Biomarker testing (for cancer treatment) – when your health care provider takes blood, cells, or tissue as a way to look for genes, proteins and other substances that can give information about your cancer. Biomarker testing may also be called mutation, genomic, or molecular testing.
Clinical or Nurse navigator is usually a nurse who is trained to help support you and guide you through the health care system such as doctor’s offices, hospitals & clinics.
Lay or Peer navigator is a trained person from your community who knows the medical system difficulties & can provide you with support & guidance throughout your care and treatment
Palliative care services is when a medical care team helps you manage the severe symptoms of your illness & gives help to you & your family to improve the quality of your life. Examples of Palliative care services include:
- Expert treatment of pain and other symptoms so you can get the best relief possible
- Open discussion about treatment choices, including treatment for your disease and management of your symptoms
- Coordination of your care with all of your healthcare providers
- Emotional support for you and your family.
Types of cancers
- Triple-negative breast cancer (TNBC) – TNBC is a type of breast cancer where the cancer cells grow very fast and spread easily. Triple-negative means the cancer cells don’t have estrogen or progesterone receptors and also don’t make any or very little of the protein called HER2. When your doctor tests your cancer cells for this type of breast cancer, your test shows that these substances are not there for all 3 of these tests. Your doctor may tell you that you tested negative for all 3 of these substances.

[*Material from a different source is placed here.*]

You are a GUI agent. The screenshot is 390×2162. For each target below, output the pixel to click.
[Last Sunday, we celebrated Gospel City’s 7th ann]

- Ductal carcinoma in situ (DCIS) also known as Intraductal carcinoma – when the cells lining the milk ducts of your breast turn cancerous but do not spread.
- Invasive ductal carcinoma – when cancer cells in your breast grow in the lining of your milk duct, break through the wall of the milk duct and spread into your breast tissue. The cancer may spread to other parts of your body.
- Invasive lobular carcinoma – when cancer cells begin growing in the milk glands in your breast and may spread to your lymph nodes & other areas of your body.
- Inflammatory breast cancer (IBC) – when cancer cells block the lymph tubes in the skin of your breast. Your breast may look red and swollen.
- Paget disease of the breast – when cancer cells begin to grow in your breast ducts and spread to your nipple and then to the dark circle around your nipple.
- Angiosarcoma – when cancer cells grow in the inner lining of the blood & lymph tubes in your breast. Sometimes it happens in people who have had radiation for breast cancer in the past.
- Phyllodes tumor – when cancer cells grow in the tissue that connects all the parts of the inside of your breast.
Clinical trial– a medical research study that is used to test whether new drugs or treatments are safe and helpful for you
Fertility preservation -People who have cancer and are worried about getting pregnant in the future can have their embryos, eggs, ovarian tissue, sperm or testicular tissue frozen for possible future pregnancy
(Patient) Advocacy training programs are training programs for people to learn how to support patients with cancer, to teach and raise awareness about cancer, to help move research forward, to improve the quality of cancer care and to work with our government and healthcare agencies to improve cancer care and research.